Pick up the piece about inspirational quotes and old blog posts where it stops, and keep writing it in the same voice.

* [GIVEN TEXT]
——————————

My freshman year dorm room was papered in inspirational quotes. I trawled databases of them, cut and pasted relevant ones into a Word doc, changed the font to something scripty, printed out pages and pages and then cut out each saying. I taped most of them to my closet doors. By October, at least a handful would regularly get unstuck and flutter to the floor and I’d have to smooth out the scraps of paper and reaffix them with another loop of tape. No matter how hard I try, I can only recall one of the quotes and none of the specific motivation that led me to decorating my room with them.

Recently, I did an interview for someone’s coaching program. This happens sometimes. What made this one stand out was that the interviewer read me a couple of snippets of old GenMeh blog posts. I found myself surprised to hear words I’d written five years ago, because I don’t remember writing them five years ago and I doubt I’d write them in quite the same way today. I’m sure in the moment they felt genuine and urgent and right, just like it felt genuine, urgent and right to fill my walls with famous quotes meant to enlighten my college years. I was struck by the surety of my point of view. Age and experience, it seems, have brought equivocation or at least a little temperance.

——————————

* [DATA EXCERPTS]

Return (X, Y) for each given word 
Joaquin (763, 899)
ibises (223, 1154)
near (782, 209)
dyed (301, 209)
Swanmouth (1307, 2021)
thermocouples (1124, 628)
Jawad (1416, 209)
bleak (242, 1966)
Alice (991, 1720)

——————————

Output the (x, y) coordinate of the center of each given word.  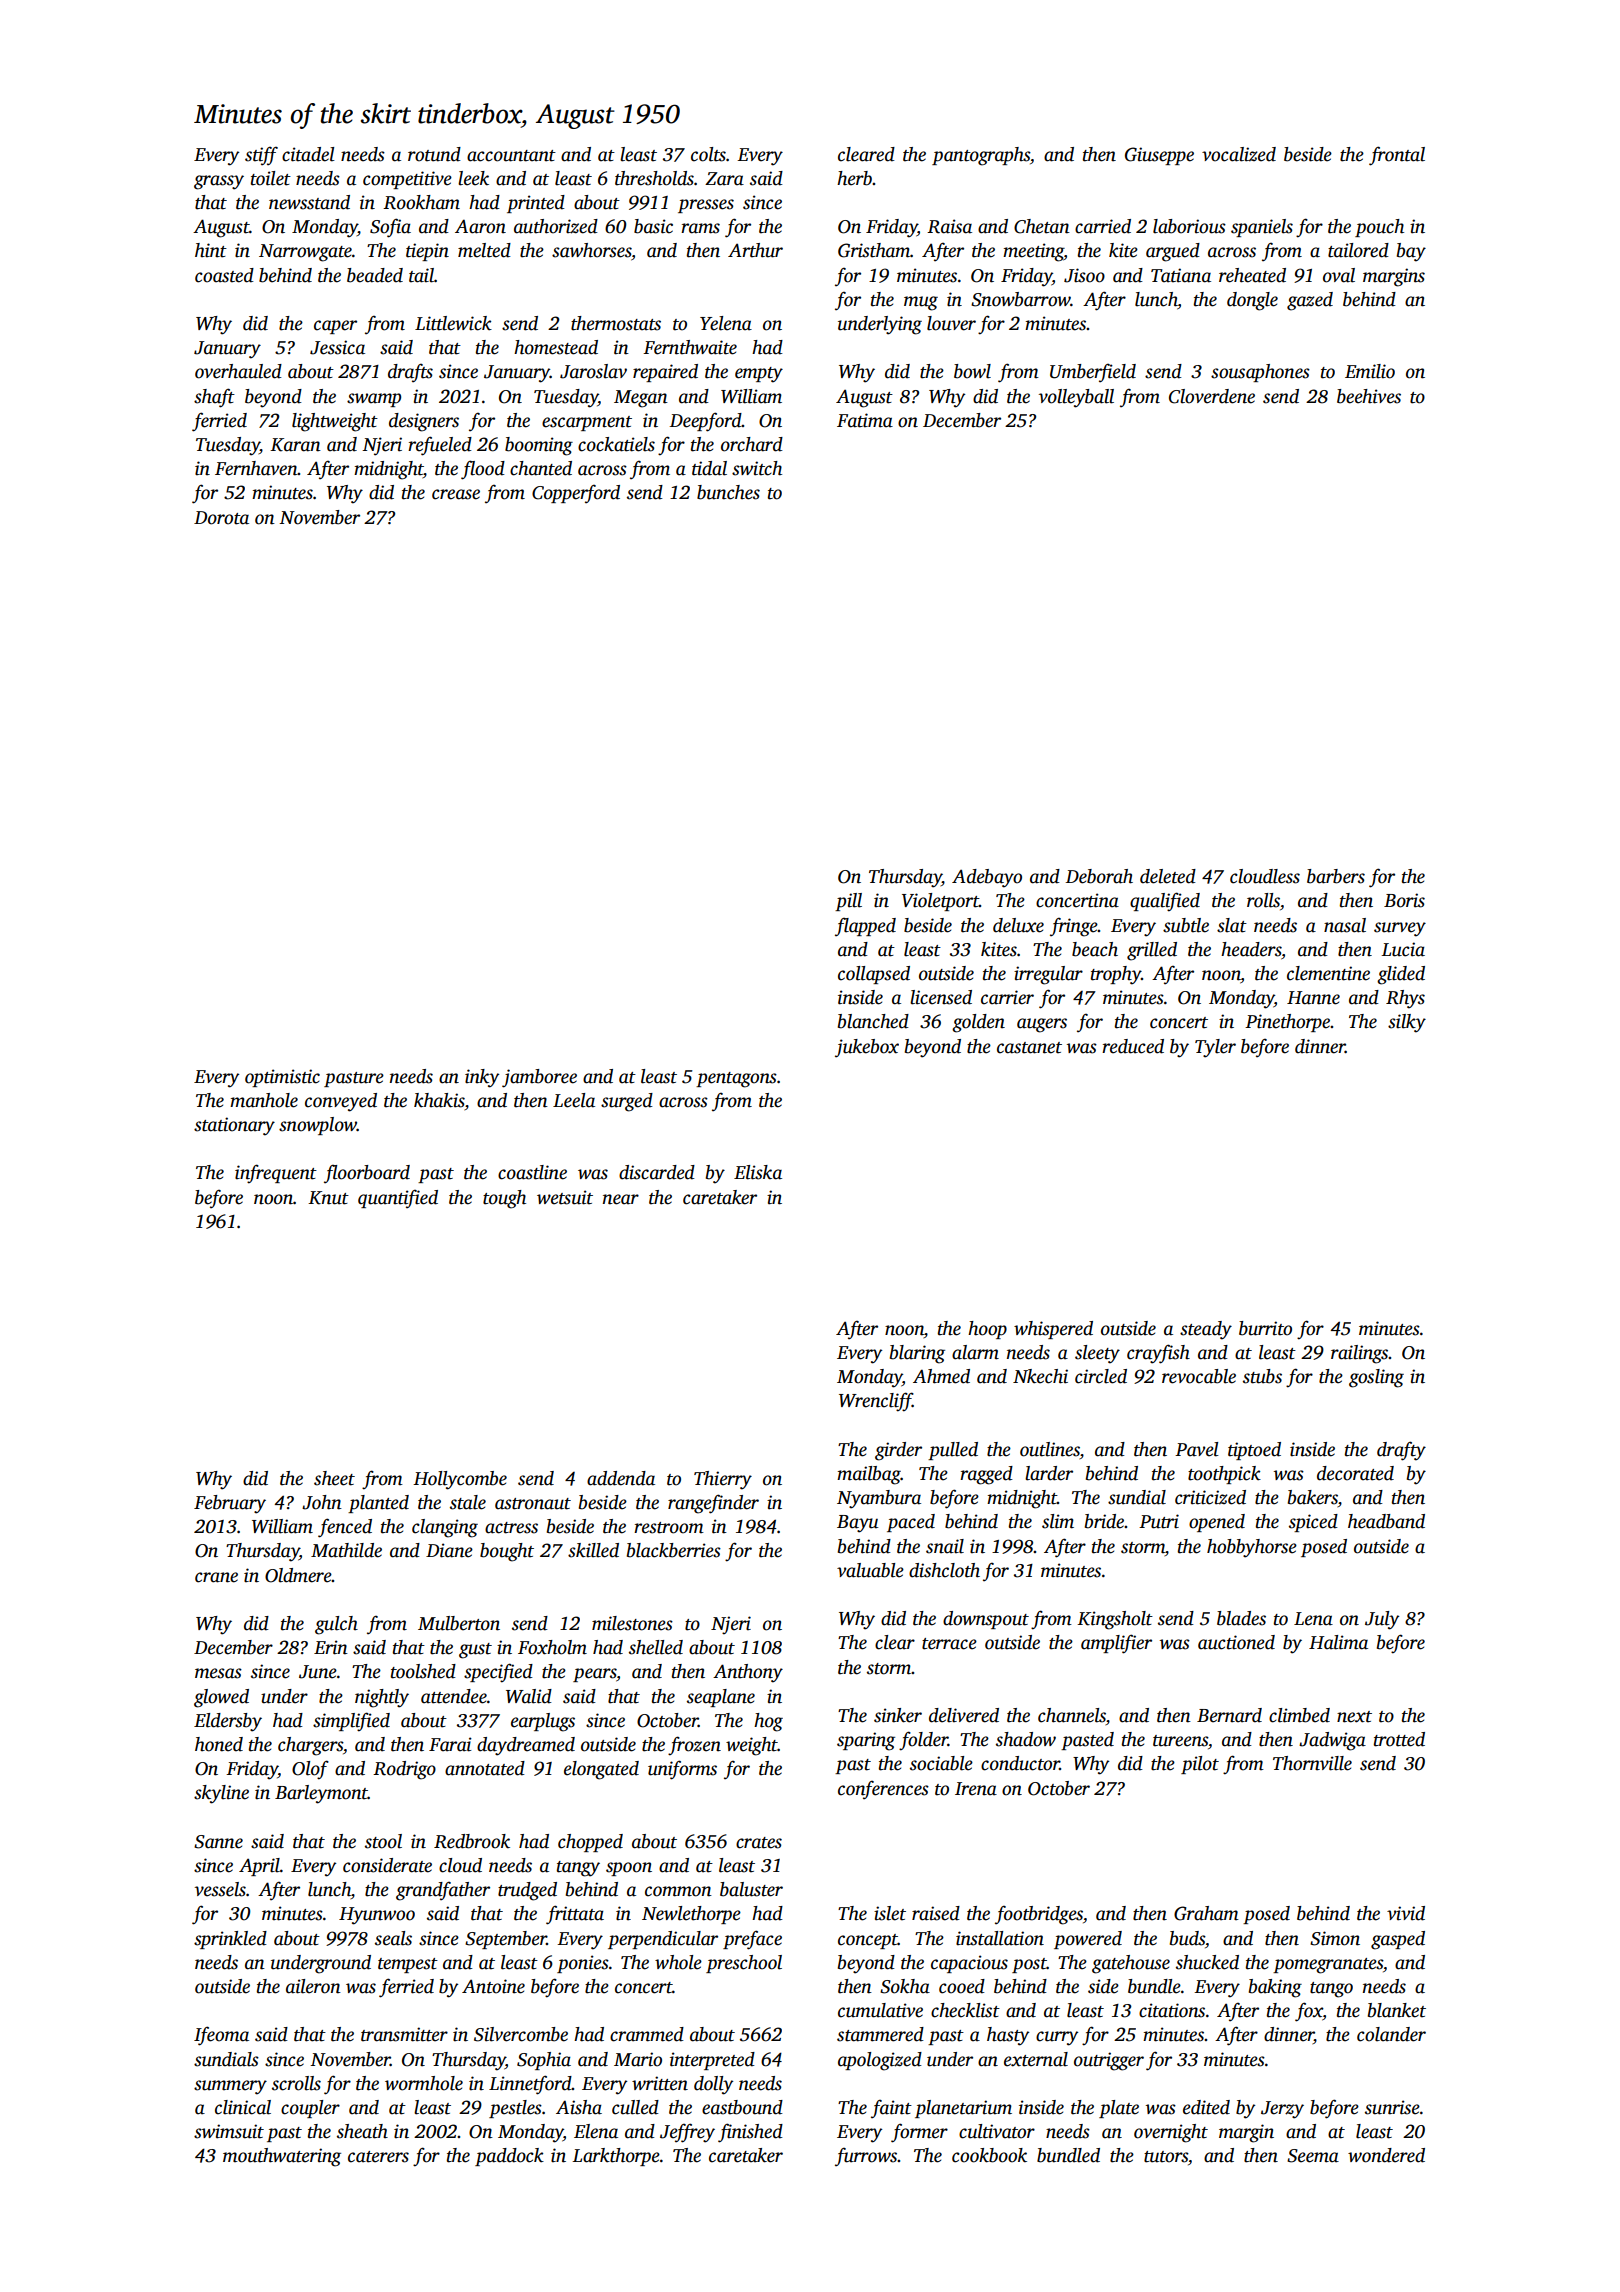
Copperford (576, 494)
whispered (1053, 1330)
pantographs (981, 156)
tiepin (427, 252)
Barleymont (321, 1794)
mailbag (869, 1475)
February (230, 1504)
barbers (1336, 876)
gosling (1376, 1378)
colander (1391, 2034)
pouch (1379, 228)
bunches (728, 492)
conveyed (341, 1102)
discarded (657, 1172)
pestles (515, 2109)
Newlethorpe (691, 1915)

——————————

* [RESPONSE BELOW]
To think about my younger selves is to be filled with a swell of protectiveness and wonder at their vulnerability. Look at this blind newborn kitten, this foal trying to walk for the first time! In some cases, there is still a sense of shame, irrational though it may be. I feel embarrassed for these earnest iterations of myself, for her sense of style, for her black and white thinking, for naiveté that she wore like a cardboard “Kick me” sign.  Whether she was 12 or 22, she knew exactly what she wanted because she had no idea how much choice there really is in the world. They’re all me, but also not.  They’re stuck in their times and circumstances and I can’t rescue them from their bad hair and misdirected idealism and I can’t figure out how I shucked one self off to become the next. Somehow, the me who got hit by a car in seventh grade became the me who saw the inside of the Sistine Chapel who became the me who moved back in with her parents while unemployed who became the me who gets invited to a White House event. Maybe you need to be ignorant of the process for it to work.

And while I can only remember one quote from the walls of my old dorm room, it sprang to mind this week when I was trying to sound insightful about sentences I’d written half a decade ago:

“The past is a foreign country: they do things differently there.”

Seems as good an explanation as any as to the relationship of the mes of yesteryear to the one of today who wishes she could take them under her wing.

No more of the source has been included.